[WORK REQUIRED] Print each record below exactly as it appears.

(Collected data)
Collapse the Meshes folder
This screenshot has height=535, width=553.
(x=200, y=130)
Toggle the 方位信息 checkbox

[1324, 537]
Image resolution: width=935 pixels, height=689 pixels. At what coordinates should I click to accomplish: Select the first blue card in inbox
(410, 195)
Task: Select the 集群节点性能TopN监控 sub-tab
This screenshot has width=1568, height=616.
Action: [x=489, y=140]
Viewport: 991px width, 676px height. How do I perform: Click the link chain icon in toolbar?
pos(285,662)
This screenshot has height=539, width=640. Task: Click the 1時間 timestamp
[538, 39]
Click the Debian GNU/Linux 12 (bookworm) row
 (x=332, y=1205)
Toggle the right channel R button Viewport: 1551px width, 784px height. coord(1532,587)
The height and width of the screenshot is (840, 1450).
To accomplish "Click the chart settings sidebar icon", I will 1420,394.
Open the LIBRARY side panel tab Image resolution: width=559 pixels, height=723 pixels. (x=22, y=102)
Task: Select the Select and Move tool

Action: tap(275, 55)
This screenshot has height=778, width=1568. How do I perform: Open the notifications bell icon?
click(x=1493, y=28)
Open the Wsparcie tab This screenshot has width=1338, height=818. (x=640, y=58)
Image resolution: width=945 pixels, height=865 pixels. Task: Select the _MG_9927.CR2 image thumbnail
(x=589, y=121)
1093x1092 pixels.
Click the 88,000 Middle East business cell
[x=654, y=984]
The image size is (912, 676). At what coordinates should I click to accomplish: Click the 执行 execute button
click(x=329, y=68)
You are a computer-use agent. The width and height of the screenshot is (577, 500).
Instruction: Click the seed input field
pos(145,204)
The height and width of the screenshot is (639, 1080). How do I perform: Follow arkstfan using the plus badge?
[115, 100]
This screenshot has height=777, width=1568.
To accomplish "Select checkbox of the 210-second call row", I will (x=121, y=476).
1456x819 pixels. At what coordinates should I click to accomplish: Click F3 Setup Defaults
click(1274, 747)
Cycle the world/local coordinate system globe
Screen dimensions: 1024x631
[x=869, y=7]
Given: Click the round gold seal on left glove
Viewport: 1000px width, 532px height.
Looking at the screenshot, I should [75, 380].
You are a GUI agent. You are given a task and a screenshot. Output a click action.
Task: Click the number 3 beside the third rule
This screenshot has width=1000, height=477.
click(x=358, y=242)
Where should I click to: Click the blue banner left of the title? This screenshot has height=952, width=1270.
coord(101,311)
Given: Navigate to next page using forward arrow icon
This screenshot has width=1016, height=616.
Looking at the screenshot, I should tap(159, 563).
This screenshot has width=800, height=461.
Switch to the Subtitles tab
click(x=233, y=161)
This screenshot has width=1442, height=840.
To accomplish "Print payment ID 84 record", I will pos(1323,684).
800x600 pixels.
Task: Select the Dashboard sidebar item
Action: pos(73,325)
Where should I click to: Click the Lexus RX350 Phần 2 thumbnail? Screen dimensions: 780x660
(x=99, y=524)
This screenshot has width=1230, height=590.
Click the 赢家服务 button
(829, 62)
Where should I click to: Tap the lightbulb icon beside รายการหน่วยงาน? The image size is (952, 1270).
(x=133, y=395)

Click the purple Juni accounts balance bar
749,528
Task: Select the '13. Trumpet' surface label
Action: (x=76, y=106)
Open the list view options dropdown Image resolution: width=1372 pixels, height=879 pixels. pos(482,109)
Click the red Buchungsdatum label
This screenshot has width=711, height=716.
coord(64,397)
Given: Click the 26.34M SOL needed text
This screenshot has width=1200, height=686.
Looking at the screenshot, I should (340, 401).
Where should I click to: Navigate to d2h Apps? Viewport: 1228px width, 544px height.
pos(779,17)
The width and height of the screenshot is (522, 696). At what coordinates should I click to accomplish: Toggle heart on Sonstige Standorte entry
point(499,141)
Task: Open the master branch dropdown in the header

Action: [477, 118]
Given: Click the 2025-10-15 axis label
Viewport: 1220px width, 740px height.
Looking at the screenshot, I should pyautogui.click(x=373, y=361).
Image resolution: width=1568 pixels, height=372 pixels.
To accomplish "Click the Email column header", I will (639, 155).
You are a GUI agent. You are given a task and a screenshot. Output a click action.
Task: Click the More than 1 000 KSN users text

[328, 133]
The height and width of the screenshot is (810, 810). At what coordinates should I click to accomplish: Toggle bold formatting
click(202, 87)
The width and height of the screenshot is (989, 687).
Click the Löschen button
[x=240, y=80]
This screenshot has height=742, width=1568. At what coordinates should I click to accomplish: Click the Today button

[OUTPUT FOR THIS TASK]
Collapse the Meshes folder
This screenshot has height=535, width=553.
(x=200, y=130)
Toggle the 方位信息 checkbox

[1324, 537]
Image resolution: width=935 pixels, height=689 pixels. At what coordinates should I click to accomplish: Select the first blue card in inbox
(410, 195)
Task: Select the 集群节点性能TopN监控 sub-tab
This screenshot has width=1568, height=616.
Action: [x=489, y=140]
Viewport: 991px width, 676px height. How do I perform: Click the link chain icon in toolbar?
pos(285,662)
This screenshot has height=539, width=640. Task: Click the 1時間 timestamp
[538, 39]
Click the Debian GNU/Linux 12 (bookworm) row
 (x=332, y=1205)
Toggle the right channel R button Viewport: 1551px width, 784px height. coord(1532,587)
The height and width of the screenshot is (840, 1450).
To accomplish "Click the chart settings sidebar icon", I will 1420,394.
Open the LIBRARY side panel tab Image resolution: width=559 pixels, height=723 pixels. (x=22, y=102)
Task: Select the Select and Move tool

Action: tap(275, 55)
This screenshot has height=778, width=1568. How do I perform: Open the notifications bell icon?
click(x=1493, y=28)
Open the Wsparcie tab This screenshot has width=1338, height=818. (x=640, y=58)
Image resolution: width=945 pixels, height=865 pixels. Task: Select the _MG_9927.CR2 image thumbnail
(x=589, y=121)
1093x1092 pixels.
Click the 88,000 Middle East business cell
[x=654, y=984]
The image size is (912, 676). At what coordinates should I click to accomplish: Click the 执行 execute button
click(x=329, y=68)
You are a computer-use agent. The width and height of the screenshot is (577, 500).
Instruction: Click the seed input field
pos(145,204)
The height and width of the screenshot is (639, 1080). How do I perform: Follow arkstfan using the plus badge?
[115, 100]
This screenshot has height=777, width=1568.
To accomplish "Select checkbox of the 210-second call row", I will (x=121, y=476).
1456x819 pixels. At what coordinates should I click to accomplish: Click F3 Setup Defaults
click(1274, 747)
Cycle the world/local coordinate system globe
Screen dimensions: 1024x631
[x=869, y=7]
Given: Click the round gold seal on left glove
Viewport: 1000px width, 532px height.
Looking at the screenshot, I should [75, 380].
You are a GUI agent. You are given a task and a screenshot. Output a click action.
Task: Click the number 3 beside the third rule
This screenshot has width=1000, height=477.
click(x=358, y=242)
Where should I click to: Click the blue banner left of the title? This screenshot has height=952, width=1270.
coord(101,311)
Given: Navigate to next page using forward arrow icon
This screenshot has width=1016, height=616.
Looking at the screenshot, I should tap(159, 563).
This screenshot has width=800, height=461.
Switch to the Subtitles tab
click(x=233, y=161)
This screenshot has width=1442, height=840.
To accomplish "Print payment ID 84 record", I will pos(1323,684).
800x600 pixels.
Task: Select the Dashboard sidebar item
Action: pos(73,325)
Where should I click to: Click the Lexus RX350 Phần 2 thumbnail? Screen dimensions: 780x660
(x=99, y=524)
This screenshot has width=1230, height=590.
Click the 赢家服务 button
(829, 62)
Where should I click to: Tap the lightbulb icon beside รายการหน่วยงาน? The image size is (952, 1270).
(x=133, y=395)

Click the purple Juni accounts balance bar
749,528
Task: Select the '13. Trumpet' surface label
Action: (x=76, y=106)
Open the list view options dropdown Image resolution: width=1372 pixels, height=879 pixels. pos(482,109)
Click the red Buchungsdatum label
This screenshot has width=711, height=716.
coord(64,397)
Given: Click the 26.34M SOL needed text
This screenshot has width=1200, height=686.
Looking at the screenshot, I should (340, 401).
Where should I click to: Navigate to d2h Apps? Viewport: 1228px width, 544px height.
pos(779,17)
The width and height of the screenshot is (522, 696). At what coordinates should I click to accomplish: Toggle heart on Sonstige Standorte entry
point(499,141)
Task: Open the master branch dropdown in the header

Action: [477, 118]
Given: Click the 2025-10-15 axis label
Viewport: 1220px width, 740px height.
Looking at the screenshot, I should pyautogui.click(x=373, y=361).
Image resolution: width=1568 pixels, height=372 pixels.
To accomplish "Click the Email column header", I will (639, 155).
You are a GUI agent. You are given a task and a screenshot. Output a click action.
Task: Click the More than 1 000 KSN users text

[328, 133]
The height and width of the screenshot is (810, 810). At what coordinates should I click to accomplish: Toggle bold formatting
click(202, 87)
The width and height of the screenshot is (989, 687).
Click the Löschen button
[x=240, y=80]
This screenshot has height=742, width=1568. At what coordinates should I click to accomplish: Click the Today button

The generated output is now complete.